Lebanon experienced a civil war between 1975 and the early 1990s. The conflict ended with the Taif Accord in 1989, and the Saudi-brokered treaty instigated various political reforms to accommodate different groups. However, the current political system is fragile, and the conflict in Syria poses a direct risk to Lebanon, given the close political, economic and security relations that exist between the two countries. Lebanon’s border areas in the north and east have already been affected: military incidents have occurred, and 1,160,468 Syrian nationals have sought relative safety and registered for assistance with UNHCR (as of 08 January 2015).

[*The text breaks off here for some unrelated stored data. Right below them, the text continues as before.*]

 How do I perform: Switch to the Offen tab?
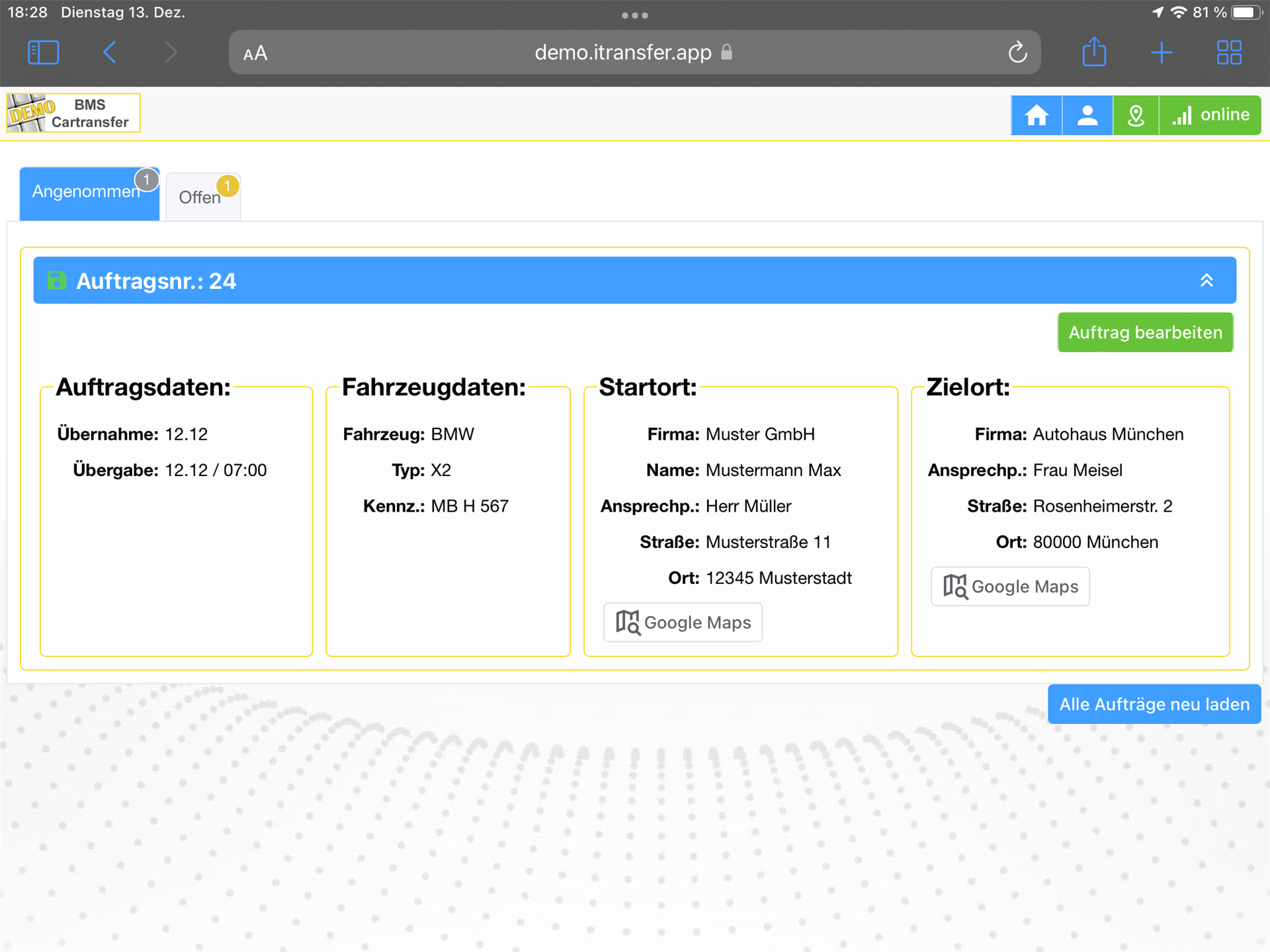[202, 197]
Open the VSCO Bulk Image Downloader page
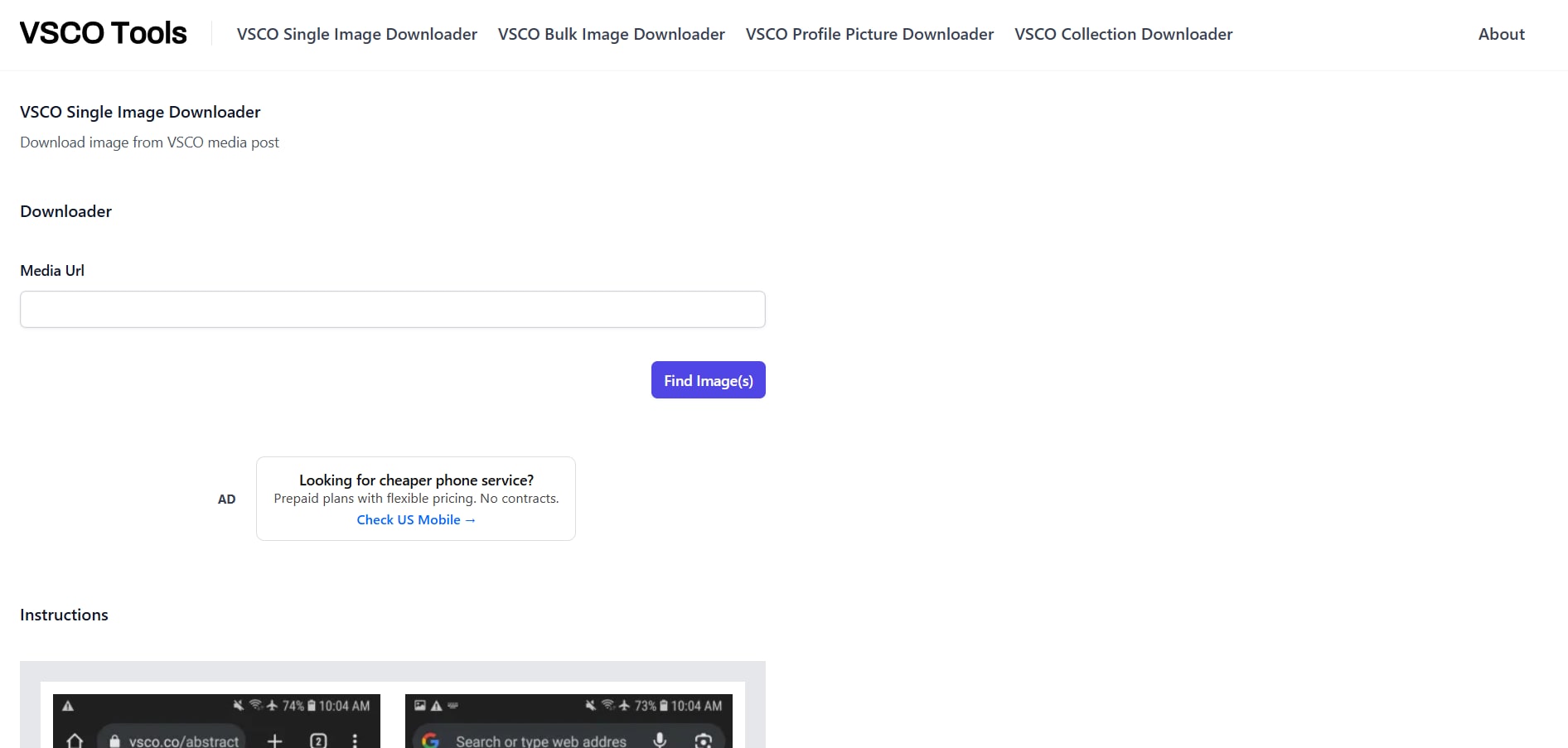Image resolution: width=1568 pixels, height=748 pixels. pyautogui.click(x=611, y=34)
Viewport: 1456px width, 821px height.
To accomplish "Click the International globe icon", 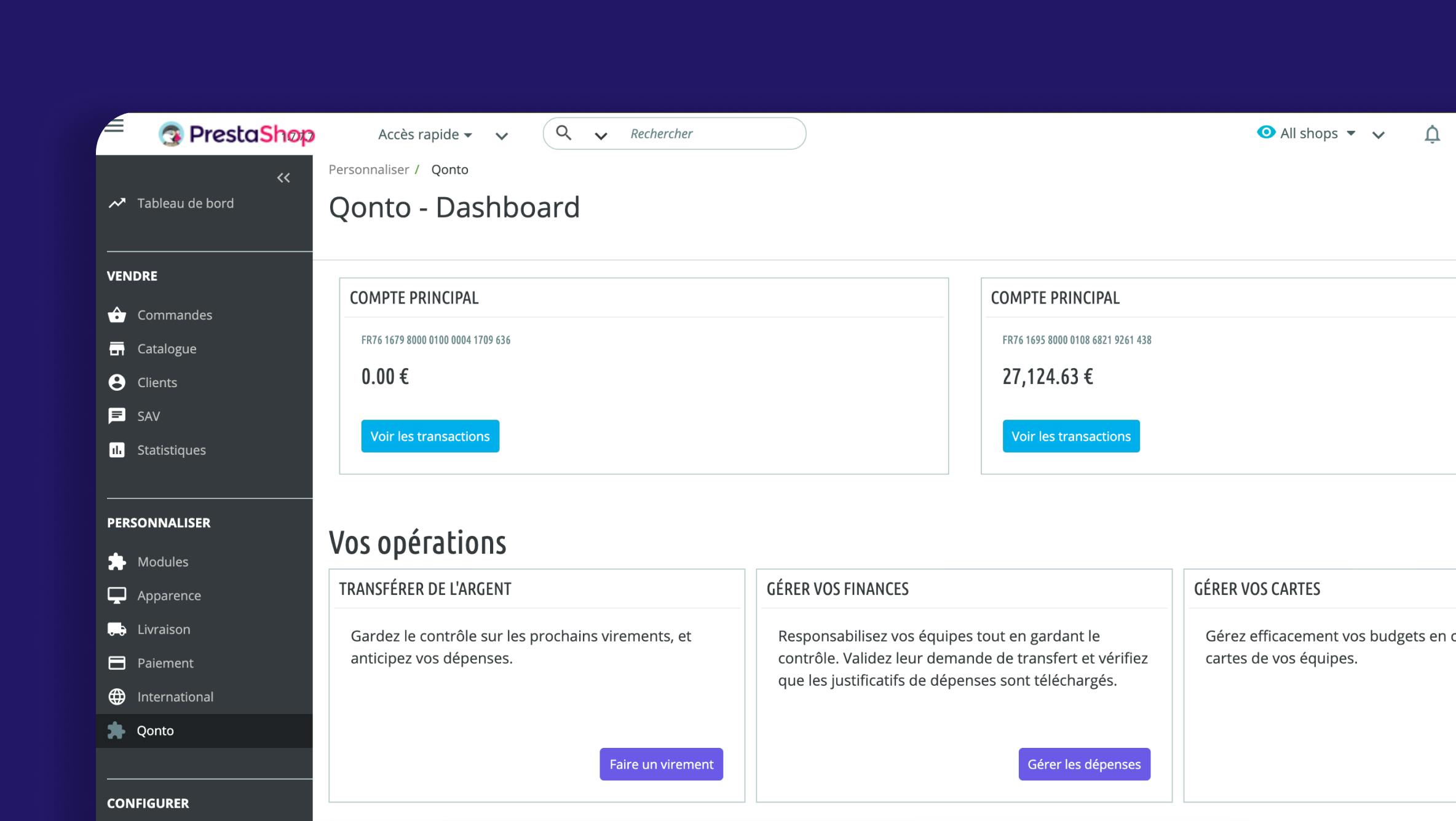I will 117,697.
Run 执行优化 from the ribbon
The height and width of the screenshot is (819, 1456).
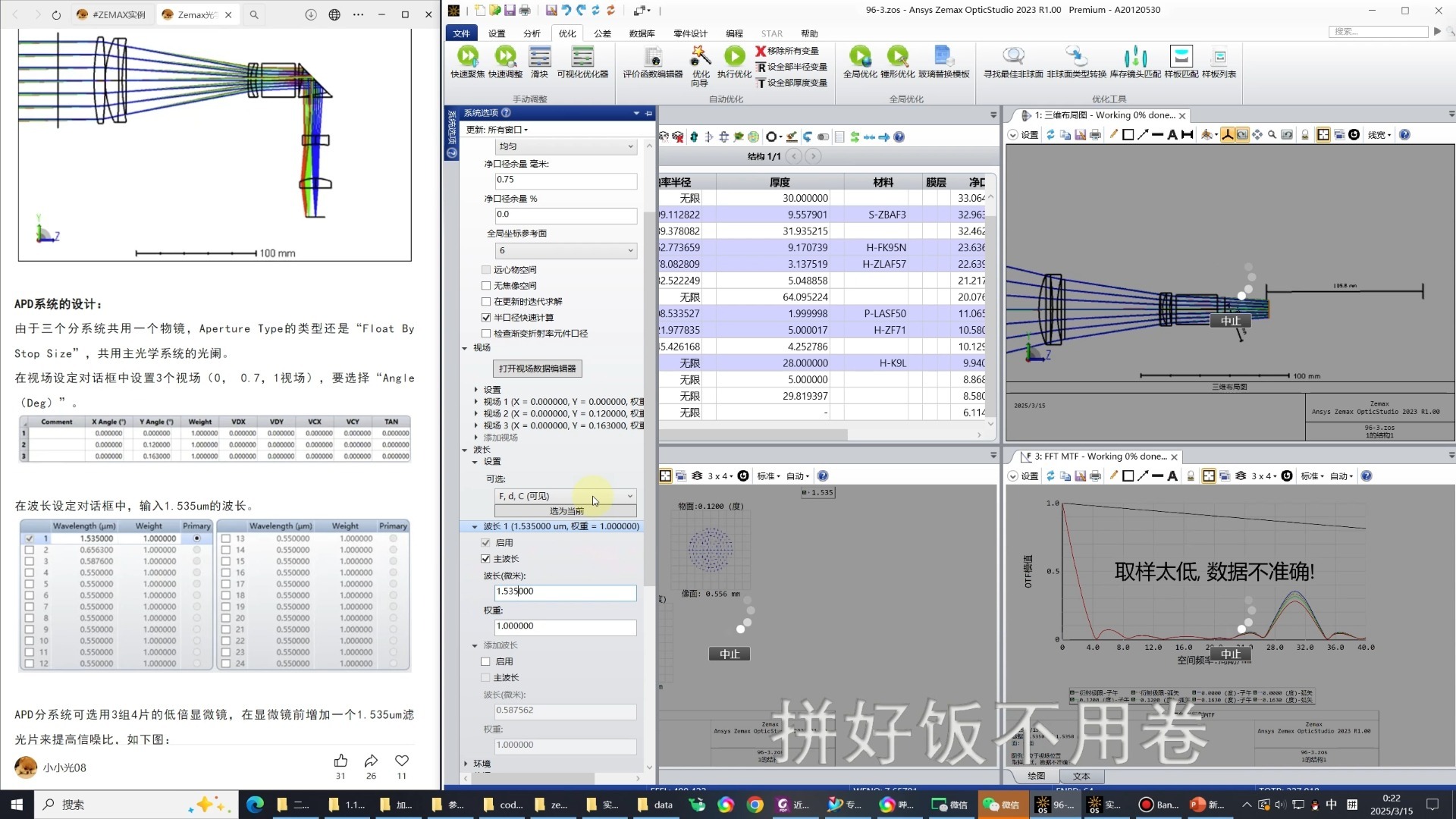click(x=734, y=56)
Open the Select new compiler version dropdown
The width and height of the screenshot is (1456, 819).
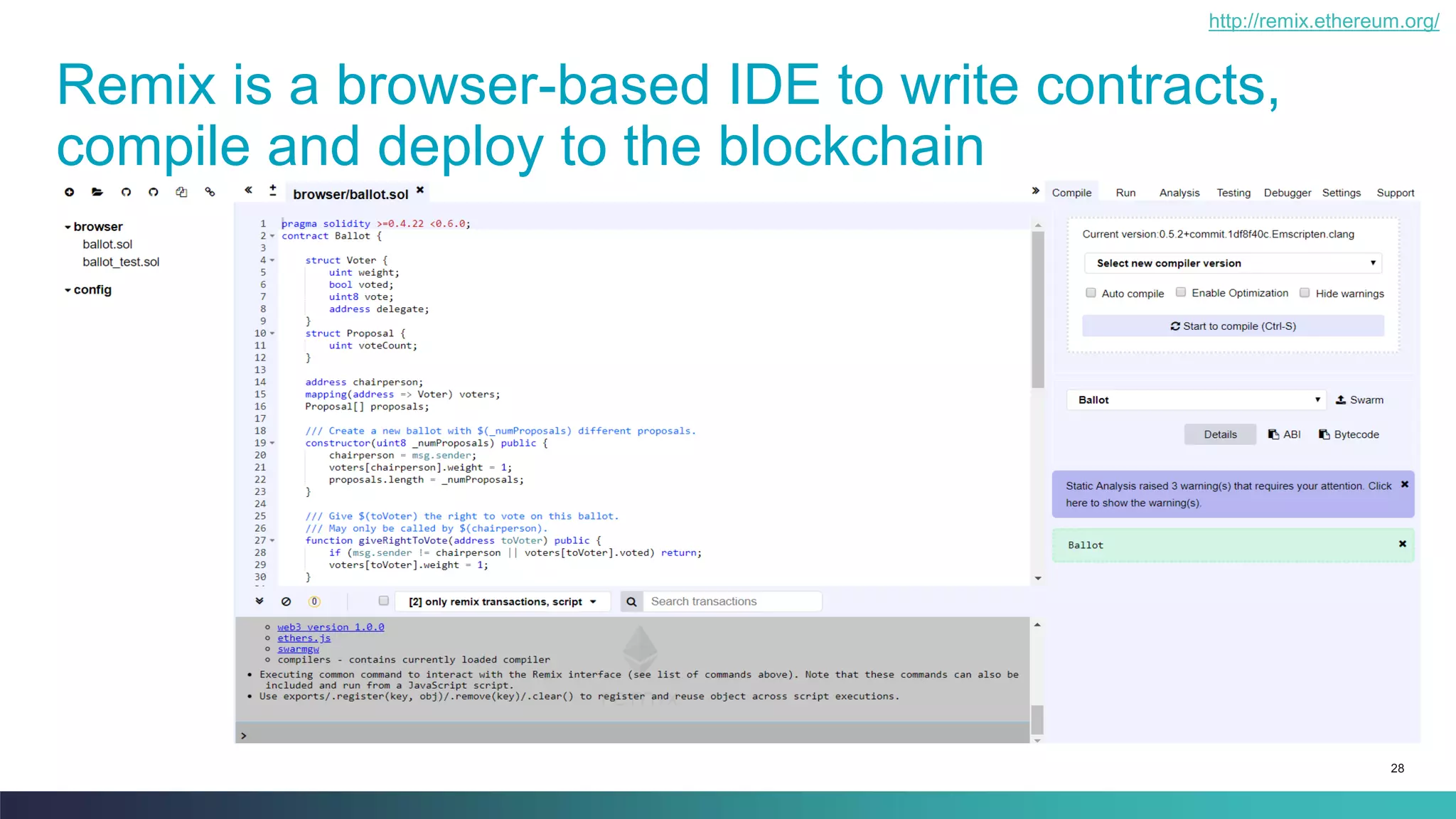(x=1233, y=263)
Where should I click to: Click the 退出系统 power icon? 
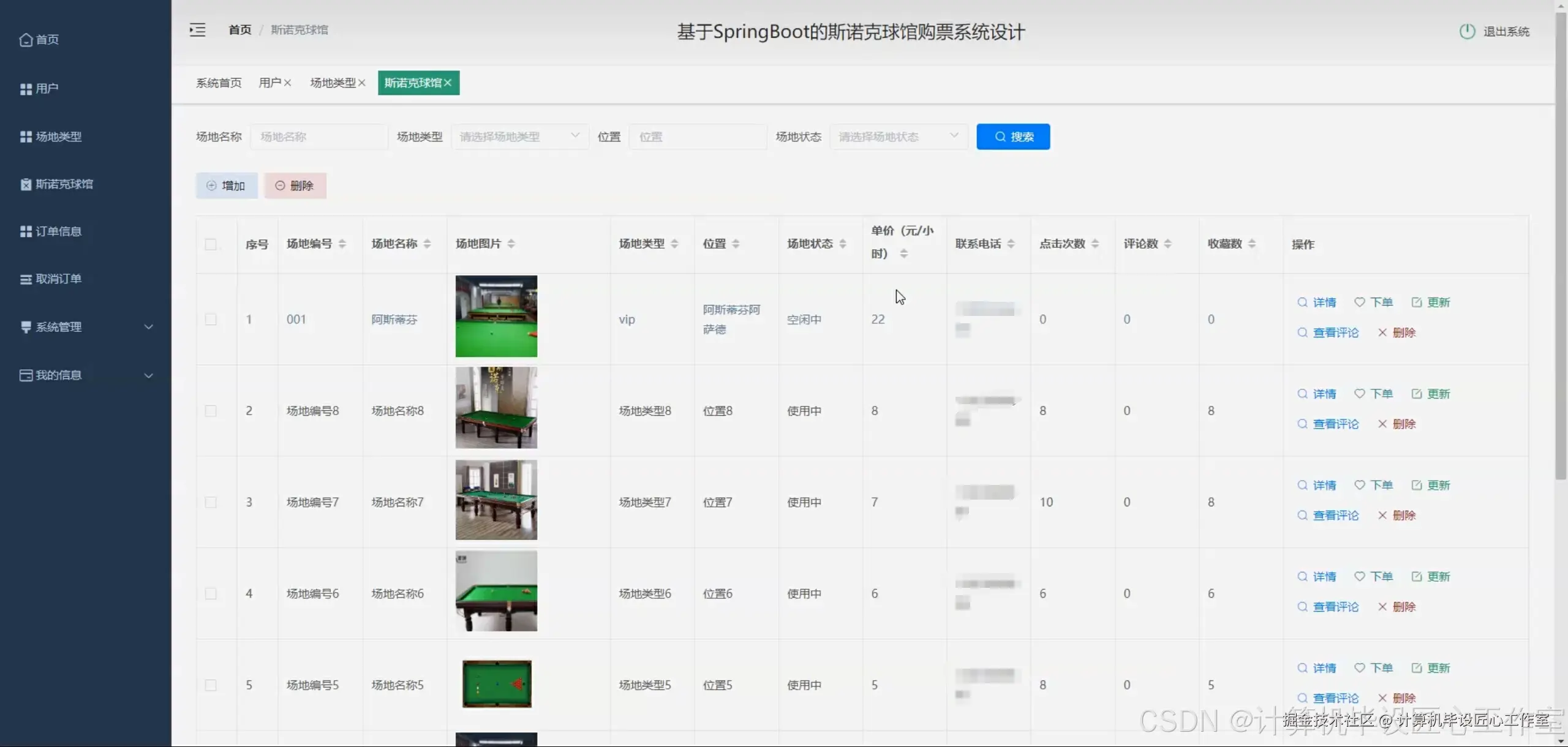pos(1466,31)

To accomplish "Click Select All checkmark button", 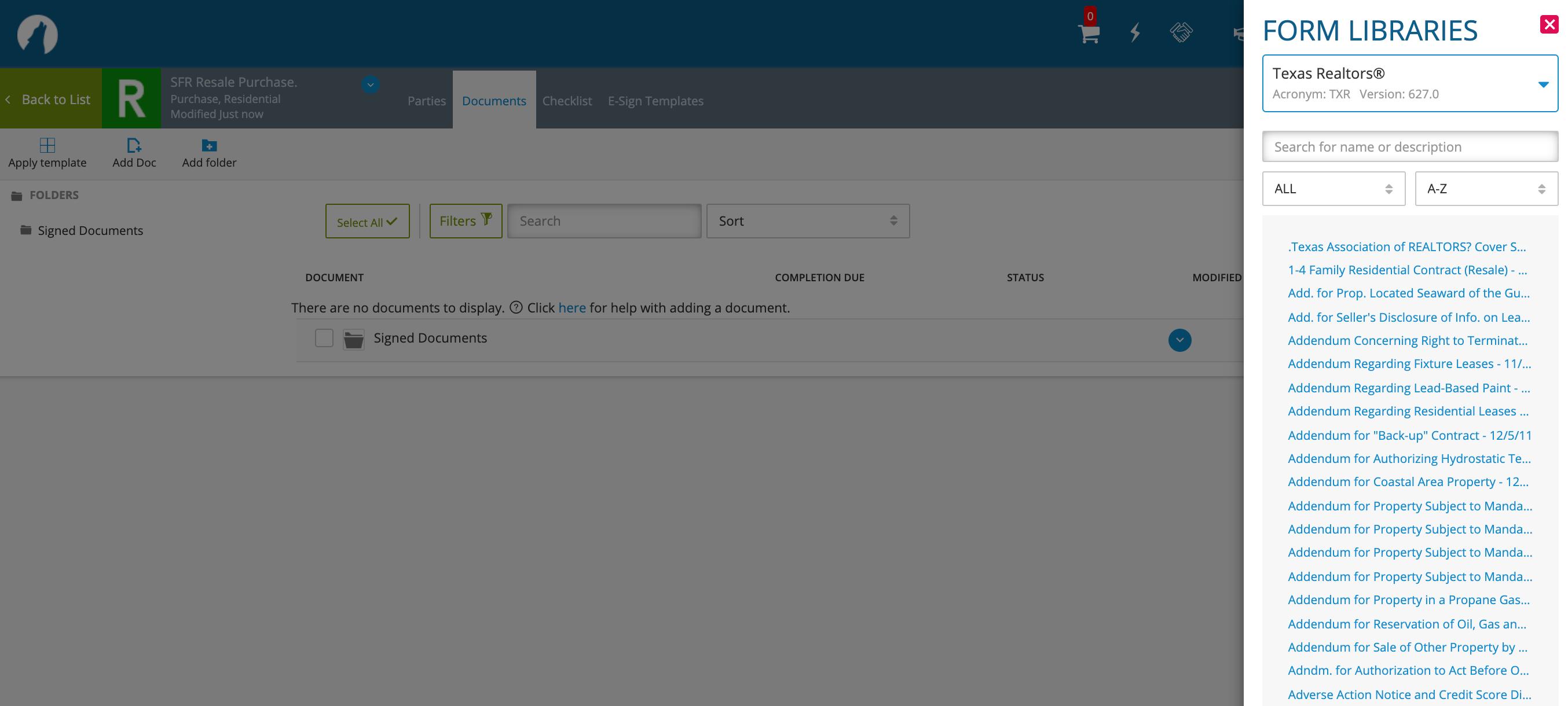I will 367,221.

Since 1973, Lebanon has been in a state of war with Israel. Israel invaded Lebanon in 1978 and in 1982, before gradually pulling back to a self-declared “security zone” in the south, from which it withdrew in May 2000. The last military confrontation between the two countries was a 34-day war in 2006, when approximately 1,000 people were killed and infrastructure was heavily damaged. Since 2006, a 13,000-troop UN force (UNIFIL) has been deployed to monitor the Israeli withdrawal and help the Lebanese Government restore its authority in South Lebanon.
Lebanon is also prone to natural disasters, particularly earthquakes. This is due to an active plate boundary that runs from Aqaba in the south to Antakia in Turkey in the north. A second major fault line runs offshore from Lebanon’s coast, which poses an associated threat of tsunamis. The last major earthquake occurred in 1956, killing 136 people and destroying 6,000 buildings in Lebanon.
ROMENA supports the HCT and the Government with emergency preparedness, such as contingency planning, and capacity building for improved coordination.